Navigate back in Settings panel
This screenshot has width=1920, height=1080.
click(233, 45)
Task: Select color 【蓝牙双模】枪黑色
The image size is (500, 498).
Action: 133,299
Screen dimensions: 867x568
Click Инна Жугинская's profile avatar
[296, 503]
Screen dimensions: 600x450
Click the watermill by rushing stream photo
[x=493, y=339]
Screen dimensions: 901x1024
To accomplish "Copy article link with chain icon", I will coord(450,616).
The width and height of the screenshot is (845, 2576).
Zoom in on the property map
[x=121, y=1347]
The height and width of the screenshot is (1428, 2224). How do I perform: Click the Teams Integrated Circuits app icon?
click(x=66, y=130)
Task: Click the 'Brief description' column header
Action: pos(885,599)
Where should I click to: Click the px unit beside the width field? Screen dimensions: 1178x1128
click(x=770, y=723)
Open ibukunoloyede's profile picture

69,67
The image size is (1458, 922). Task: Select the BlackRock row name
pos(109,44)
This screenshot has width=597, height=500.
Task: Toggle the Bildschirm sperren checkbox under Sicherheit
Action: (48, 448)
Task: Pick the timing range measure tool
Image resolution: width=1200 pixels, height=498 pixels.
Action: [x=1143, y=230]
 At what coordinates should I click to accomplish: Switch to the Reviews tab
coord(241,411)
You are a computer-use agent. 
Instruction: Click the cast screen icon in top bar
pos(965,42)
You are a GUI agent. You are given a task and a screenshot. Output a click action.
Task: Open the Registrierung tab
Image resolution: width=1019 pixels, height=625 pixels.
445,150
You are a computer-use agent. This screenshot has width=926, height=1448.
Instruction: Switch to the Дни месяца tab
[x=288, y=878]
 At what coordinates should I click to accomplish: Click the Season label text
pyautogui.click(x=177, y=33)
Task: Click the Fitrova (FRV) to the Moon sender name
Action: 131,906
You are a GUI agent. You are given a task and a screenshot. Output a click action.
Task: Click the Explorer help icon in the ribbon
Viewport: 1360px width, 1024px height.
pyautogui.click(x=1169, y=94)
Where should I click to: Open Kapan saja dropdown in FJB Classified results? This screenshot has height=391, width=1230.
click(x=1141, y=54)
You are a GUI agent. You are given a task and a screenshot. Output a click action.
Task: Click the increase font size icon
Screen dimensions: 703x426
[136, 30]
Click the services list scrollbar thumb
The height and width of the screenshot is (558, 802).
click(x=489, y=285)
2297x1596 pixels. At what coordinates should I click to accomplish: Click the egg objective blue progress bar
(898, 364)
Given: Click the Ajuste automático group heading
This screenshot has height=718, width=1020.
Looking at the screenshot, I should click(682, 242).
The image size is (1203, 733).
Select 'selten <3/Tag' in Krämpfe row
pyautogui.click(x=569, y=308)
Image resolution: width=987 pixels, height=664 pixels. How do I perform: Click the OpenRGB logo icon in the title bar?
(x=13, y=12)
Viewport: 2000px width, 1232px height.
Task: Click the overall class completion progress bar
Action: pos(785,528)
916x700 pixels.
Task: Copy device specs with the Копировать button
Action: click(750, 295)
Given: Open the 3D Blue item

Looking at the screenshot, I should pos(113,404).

### What is needed:
Word for word, reproduce every line of the data.

### Task output:
Navigate back in Settings panel
This screenshot has width=1920, height=1080.
click(233, 45)
Task: Select color 【蓝牙双模】枪黑色
The image size is (500, 498).
Action: 133,299
Screen dimensions: 867x568
Click Инна Жугинская's profile avatar
[296, 503]
Screen dimensions: 600x450
Click the watermill by rushing stream photo
[x=493, y=339]
Screen dimensions: 901x1024
To accomplish "Copy article link with chain icon", I will coord(450,616).
The width and height of the screenshot is (845, 2576).
Zoom in on the property map
[x=121, y=1347]
The height and width of the screenshot is (1428, 2224). How do I perform: Click the Teams Integrated Circuits app icon?
click(x=66, y=130)
Task: Click the 'Brief description' column header
Action: pos(885,599)
Where should I click to: Click the px unit beside the width field? Screen dimensions: 1178x1128
click(x=770, y=723)
Open ibukunoloyede's profile picture

69,67
The image size is (1458, 922). Task: Select the BlackRock row name
pos(109,44)
This screenshot has width=597, height=500.
Task: Toggle the Bildschirm sperren checkbox under Sicherheit
Action: (48, 448)
Task: Pick the timing range measure tool
Image resolution: width=1200 pixels, height=498 pixels.
Action: [x=1143, y=230]
 At what coordinates should I click to accomplish: Switch to the Reviews tab
coord(241,411)
You are a computer-use agent. 
Instruction: Click the cast screen icon in top bar
pos(965,42)
You are a GUI agent. You are given a task and a screenshot. Output a click action.
Task: Open the Registrierung tab
Image resolution: width=1019 pixels, height=625 pixels.
445,150
You are a computer-use agent. This screenshot has width=926, height=1448.
Instruction: Switch to the Дни месяца tab
[x=288, y=878]
 At what coordinates should I click to accomplish: Click the Season label text
pyautogui.click(x=177, y=33)
Task: Click the Fitrova (FRV) to the Moon sender name
Action: 131,906
You are a GUI agent. You are given a task and a screenshot. Output a click action.
Task: Click the Explorer help icon in the ribbon
Viewport: 1360px width, 1024px height.
pyautogui.click(x=1169, y=94)
Where should I click to: Open Kapan saja dropdown in FJB Classified results? This screenshot has height=391, width=1230.
click(x=1141, y=54)
You are a GUI agent. You are given a task and a screenshot. Output a click action.
Task: Click the increase font size icon
Screen dimensions: 703x426
[136, 30]
Click the services list scrollbar thumb
The height and width of the screenshot is (558, 802).
click(x=489, y=285)
2297x1596 pixels. At what coordinates should I click to accomplish: Click the egg objective blue progress bar
(898, 364)
Given: Click the Ajuste automático group heading
This screenshot has height=718, width=1020.
Looking at the screenshot, I should click(682, 242).
The image size is (1203, 733).
Select 'selten <3/Tag' in Krämpfe row
pyautogui.click(x=569, y=308)
Image resolution: width=987 pixels, height=664 pixels. How do I perform: Click the OpenRGB logo icon in the title bar?
(x=13, y=12)
Viewport: 2000px width, 1232px height.
Task: Click the overall class completion progress bar
Action: pos(785,528)
916x700 pixels.
Task: Copy device specs with the Копировать button
Action: click(750, 295)
Given: Open the 3D Blue item

Looking at the screenshot, I should pos(113,404).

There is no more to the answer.